Corée graphique

La violence sourde de "Breathless" doit autant au vécu de son jeune réalisateur, Yang Ik-june, qu’à son tournage épique, en mode commando. La preuve en quelques réponses. Propos recueillis par François Cau

Petit Bulletin : Jusqu’à quel point peut-on prendre votre film comme une métaphore sur l’état global de la société coréenne ?
Yang Ik-june :Je ne suis pas dans la métaphore, mais dans une expression réaliste et très directe. Il y a sûrement des gens de mon âge ou plus jeunes qui n’ont pas connu ce genre de violences, mais on est beaucoup à avoir vécu cette réalité. Même si la situation s’est sensiblement améliorée aujourd’hui, ça fait partie du paysage de mon enfance, de mon adolescence. On était nombreux dans mon entourage à être exposés à cette violence familiale, notamment celle exercée par le père. Les pères n’étaient pas volontairement violents, ils répondaient à leur statut de victime de la société, ils subissaient une pression à l’image de celle de l’Etat sur la nation. Dans cette société pas très saine qu’était la Corée, on a imposé trop de responsabilités aux patriarches, qui ne trouvaient de réponse que dans cette violence. Certaines personnes de la génération de mes parents sont venues voir le film, et en sont reparties très touchées, elles en souffraient presque.

Ce qui frappe dans le cinéma d’auteur coréen, c’est cette impression que votre génération est prisonnière des erreurs du passé, qu’elle est amenée à les reproduire malgré elle… Y a-t-il de l’espoir pour les générations à venir ?
Il faut que les choses changent, c’est évident. C’est dans cette optique que j’ai conçu le personnage le plus jeune du film, dans une inspiration autobiographique, d’après une nièce que j’aime beaucoup, qui a été élevé par ses grands-parents après le divorce de sa mère. Le film se nourrit de mes souvenirs, il a un début, une fin, mais la vraie vie commence après la projection. Je l’ai senti en discutant avec le public coréen, Breathless provoque pas mal de chocs et pousse à remettre un certain nombre de faits en question.

Breathless ne ressemble ni au cinéma d’auteur coréen tel qu’on peut le voir dans les festivals, ni aux divertissements grand public qui prennent le dessus dans vos salles… Avez-vous pu le produire facilement ?
C’est une histoire sans précédent, truffée de conditions difficiles, j’espère sincèrement qu’il s’agit du dernier film produit de cette façon ! J’ai emprunté de l’argent partout, je suis allé jusqu’à annuler le contrat de location de mon appartement pour récupérer la caution et squatter où je pouvais, je courais chaque jour pour avoir un peu d’argent… Le tournage était prévu sur 50 jours, et finalement au bout de 35, j’ai dû renvoyer toute l’équipe faute de budget, il ne restait plus que mon assistant et moi. Je devais monter les décors seul, composer avec les mafieux qui sont venus nous racketter ; une autre fois, une vieille dame a assisté au tournage d’une scène violente sans voir qu’on filmait, elle a appelé la police et je me suis fait embarquer… Et pour le mixage final, je devais me rendre dans un établissement situé à quatre heures de trajet en train, bus et à pied. Le responsable m’a dit qu’il n’y avait que deux cinéastes à fonctionner comme ça, Kim Ki-duk et moi…
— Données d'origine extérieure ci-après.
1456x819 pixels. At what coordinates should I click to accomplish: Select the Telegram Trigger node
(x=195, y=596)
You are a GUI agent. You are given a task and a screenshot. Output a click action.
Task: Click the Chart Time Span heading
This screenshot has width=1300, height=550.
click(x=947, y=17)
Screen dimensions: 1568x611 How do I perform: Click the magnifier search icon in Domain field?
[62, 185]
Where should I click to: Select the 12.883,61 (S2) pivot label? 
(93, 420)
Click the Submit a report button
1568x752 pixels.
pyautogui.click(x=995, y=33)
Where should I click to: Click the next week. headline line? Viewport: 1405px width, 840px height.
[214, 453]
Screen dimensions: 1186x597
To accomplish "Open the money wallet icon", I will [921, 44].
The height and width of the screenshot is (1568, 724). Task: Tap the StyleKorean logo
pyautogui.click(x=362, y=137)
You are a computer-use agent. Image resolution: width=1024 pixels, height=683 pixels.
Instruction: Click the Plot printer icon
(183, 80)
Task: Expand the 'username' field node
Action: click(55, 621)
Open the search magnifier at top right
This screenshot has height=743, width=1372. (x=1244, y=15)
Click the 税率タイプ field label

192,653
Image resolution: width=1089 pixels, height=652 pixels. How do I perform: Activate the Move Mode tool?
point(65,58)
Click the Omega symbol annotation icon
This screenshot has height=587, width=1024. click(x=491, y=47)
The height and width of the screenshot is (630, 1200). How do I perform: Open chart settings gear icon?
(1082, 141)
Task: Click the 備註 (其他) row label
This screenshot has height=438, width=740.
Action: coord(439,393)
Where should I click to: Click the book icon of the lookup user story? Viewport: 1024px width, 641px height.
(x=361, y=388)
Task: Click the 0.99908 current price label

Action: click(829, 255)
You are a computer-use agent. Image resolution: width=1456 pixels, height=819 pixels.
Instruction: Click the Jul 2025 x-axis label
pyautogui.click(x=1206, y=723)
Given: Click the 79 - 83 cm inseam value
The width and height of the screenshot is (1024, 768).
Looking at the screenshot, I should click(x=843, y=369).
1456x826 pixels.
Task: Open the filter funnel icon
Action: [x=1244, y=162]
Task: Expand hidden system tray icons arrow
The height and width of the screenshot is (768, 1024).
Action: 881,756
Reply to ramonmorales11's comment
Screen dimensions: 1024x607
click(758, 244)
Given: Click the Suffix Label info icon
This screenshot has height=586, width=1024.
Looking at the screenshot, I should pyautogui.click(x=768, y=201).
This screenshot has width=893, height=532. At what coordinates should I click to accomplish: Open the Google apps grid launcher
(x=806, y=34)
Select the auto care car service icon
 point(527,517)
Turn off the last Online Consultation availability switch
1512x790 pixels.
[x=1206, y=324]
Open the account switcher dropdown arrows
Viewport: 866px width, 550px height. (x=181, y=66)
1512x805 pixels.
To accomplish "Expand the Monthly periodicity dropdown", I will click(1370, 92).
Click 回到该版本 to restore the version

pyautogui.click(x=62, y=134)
Justement, à force de processus douloureux, vous n’avez pas peur de finir comme lui, dans un autisme artistique forcené ?
Non, pas vraiment, je n’ai jamais rêvé d’être réalisateur, j’aime juste le cinéma. Ce qui était important, c’était de raconter cette histoire que j’avais en moi depuis toujours. Le film a fait office d’exutoire.

Comment avez-vous géré l’aspect humoristique du film ?
Ce n’était pas vraiment calculé. Ce sont surtout les spectateurs coréens qui ont réagi aux scènes comiques, notamment à travers des aspects difficilement traduisibles, des jeux de mot sur les noms… Ils m’ont également confié que c’était ce qui leur avait permis de tenir jusqu’au bout. Mais ça ne faisait pas partie de mon plan initial, j’étais au final assez surpris d’entendre des gens me dire que le film les avait apaisés, presque guéris. C’est horrible de se dire qu’il leur fallait ce film, qui montre la violence familiale de façon assez grossière.

Peut-être que Breathless pallie le manque de communication entre les générations à ce sujet…
Il semble bien, oui, dans certains cas. Récemment, j’ai reçu un message sur mon site d’une personne qui me disait que grâce au film, elle s’était débarrassée de la haine qu’elle éprouvait pour son père, qu’elle était désormais capable de réfléchir de façon plus saine. Ce besoin de communiquer est essentiel pour prendre du recul, et arriver à une meilleure compréhension.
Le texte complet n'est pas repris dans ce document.